As an emerging trend, big data analytics require more policy-oriented research, to identify risks and challenges. There are issues that should be addressed when dealing with big data, namely: storage, management, and processing. Using big data for purposes of educational assessment raises ethical and morals concerns: the ownership of the mixture of data collected from different sources could be a problem. Another question for the sector is how learning analytics will affect pedagogy and didactics. The impact of technological advancements linked to learning analytics and big data on pedagogy and teaching practices remains to be seen.

The way technologies are used in education reflects the structures and constrains, including social perspectives, through which they are created. 166 More comprehensive research is needed to address this link and identify the impact of data use on educational attitudes, processes and pedagogy.

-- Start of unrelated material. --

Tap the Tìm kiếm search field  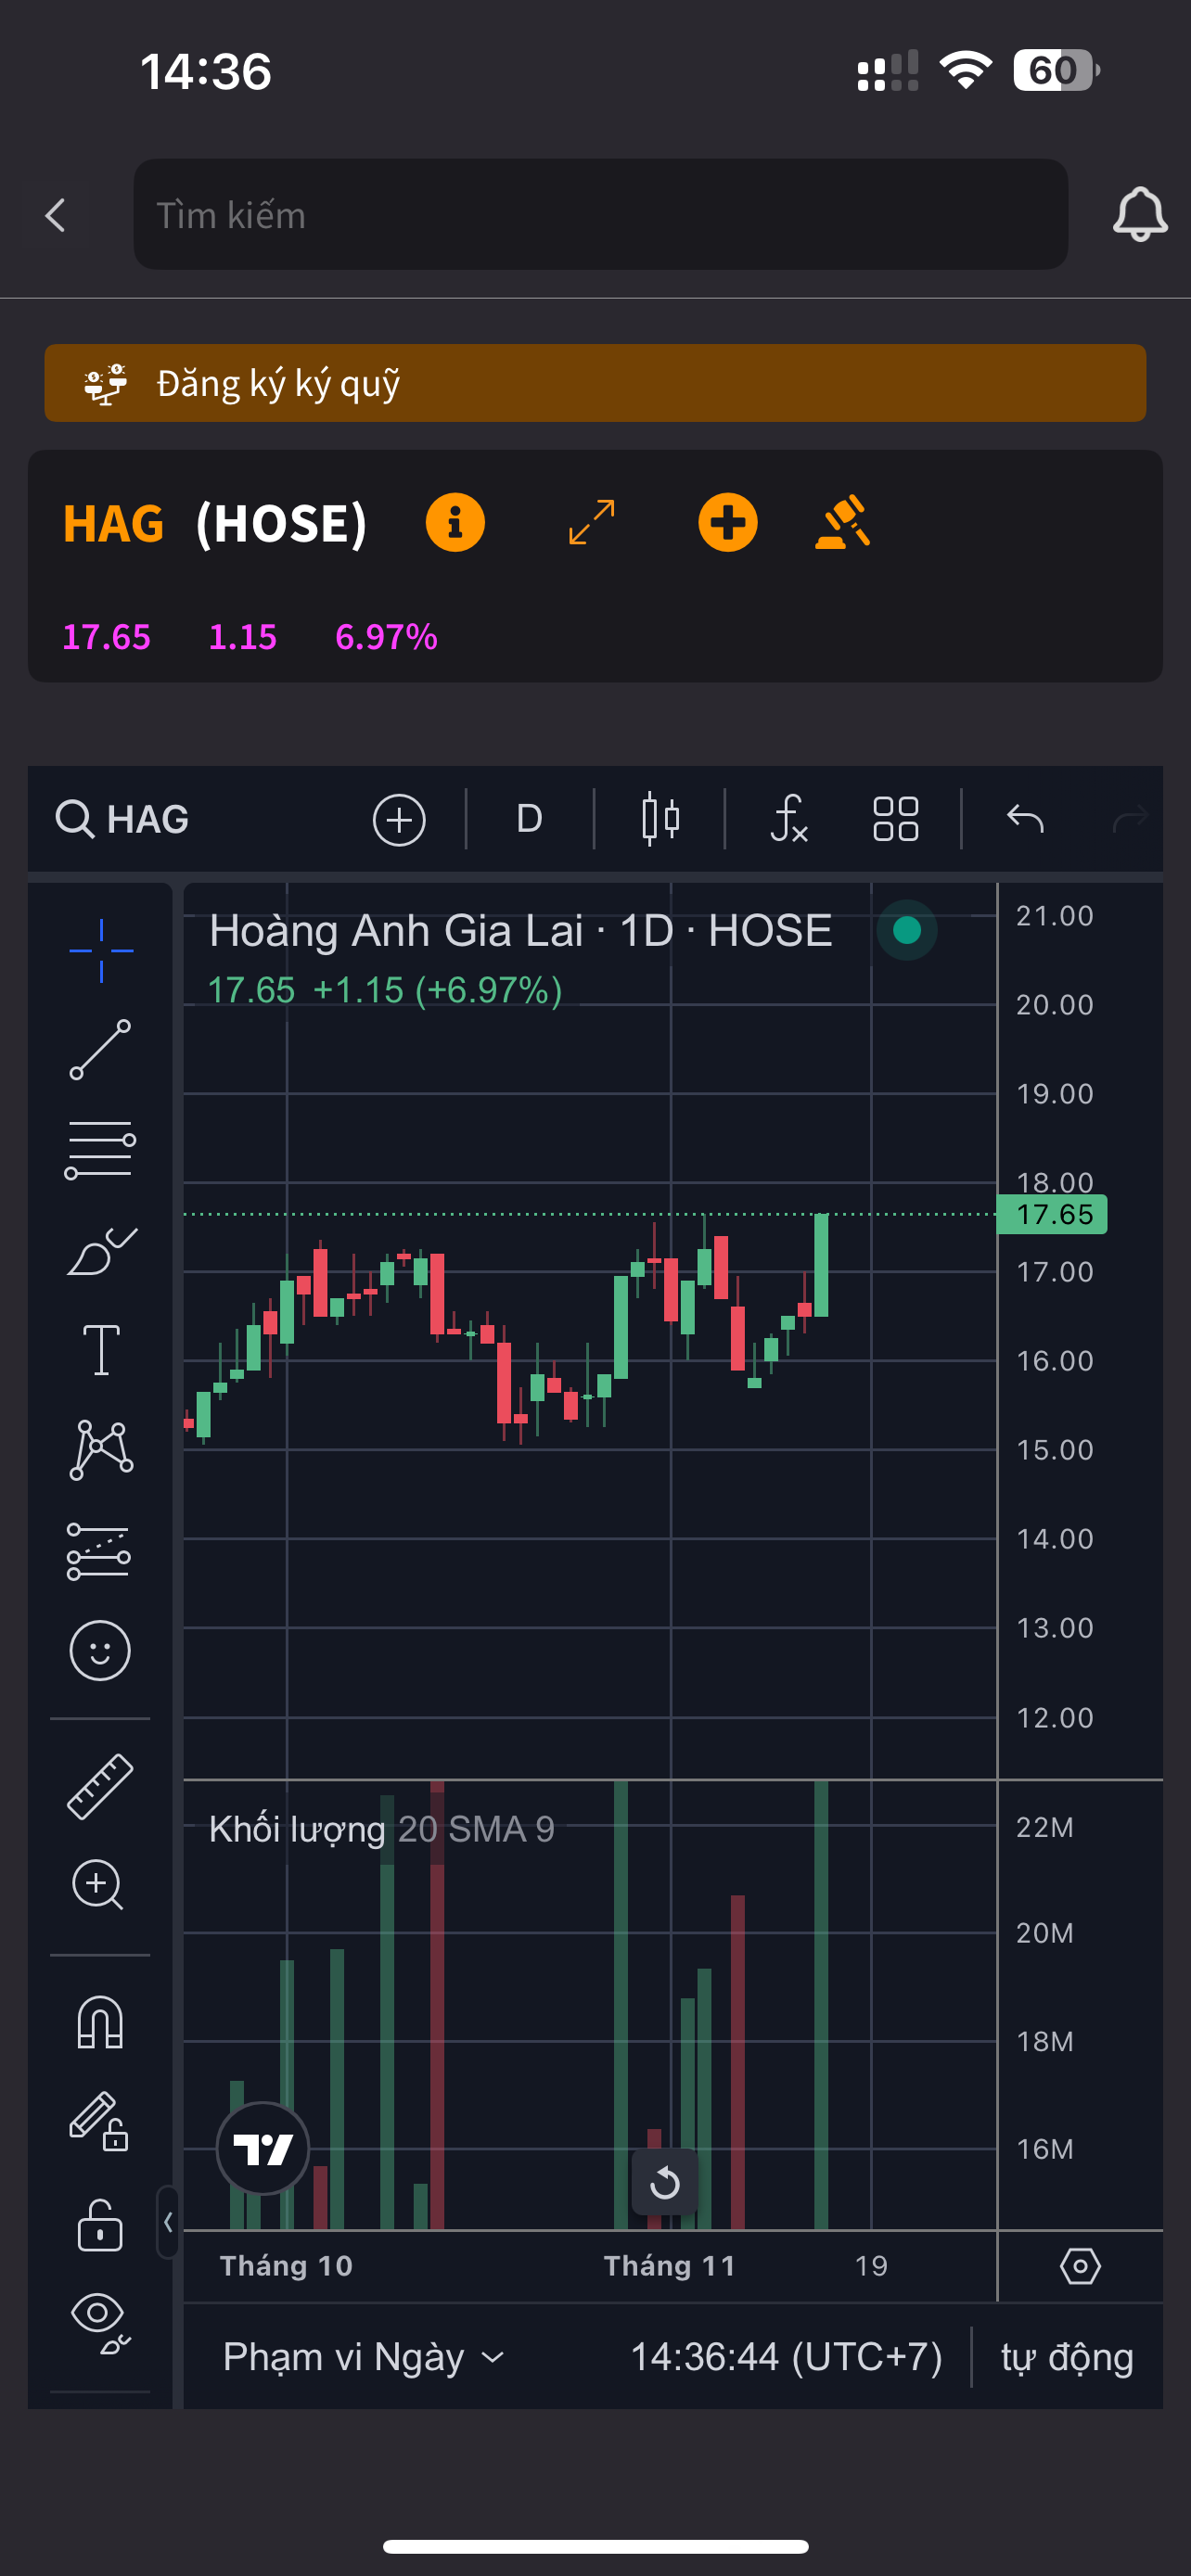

The current evidence shows for instance that automatic feedback to students that includes comparisons to peers can push students to improve their responsibility for learning and academic performance. 167 Data analysis based on student writing is one of many examples illustrating the range and complexity of data sources that can provide insights on learning and performance across a range of disciplines.

Learning analytics can support game-based learning and apply techniques to detect "implicit learning", for instance to support Physics teaching. 168 Such analysis can also provide insights on less tangible elements, such as the behaviour and emotions of the players or learners. 169

Successful use of learning analytics and big data analysis for education requires however more than just data and algorithms. Visualisation tools and training for educators and policy makers on how to –correctly and carefully – interpret data are equally important. 170

3.3. User-driven innovation in tackling educational challenges

Innovation is an ongoing process in education. Despite a frequently portrayed image of education as inherently conservative or resistant to change, educators, schools, actors are largely innovating and furthering change to respond both to a new technological landscape and new demands regarding teaching and learning. 171 Education systems cover a large scale of individuals, organisations, and institutions – there are for instance around 2 Million teachers 172 and more than 20 Million students in school education in the European Union. Systemic change that reaches all of education can be slow. Education also has a responsibility to ensure that students receive similar opportunities and possibilities and no one is left behind. Accordingly, curricula and teaching methods tend to be changed progressively, rather than radically. Reforms require the involvement of several stakeholders and generally allow time for the participation of several educational actors.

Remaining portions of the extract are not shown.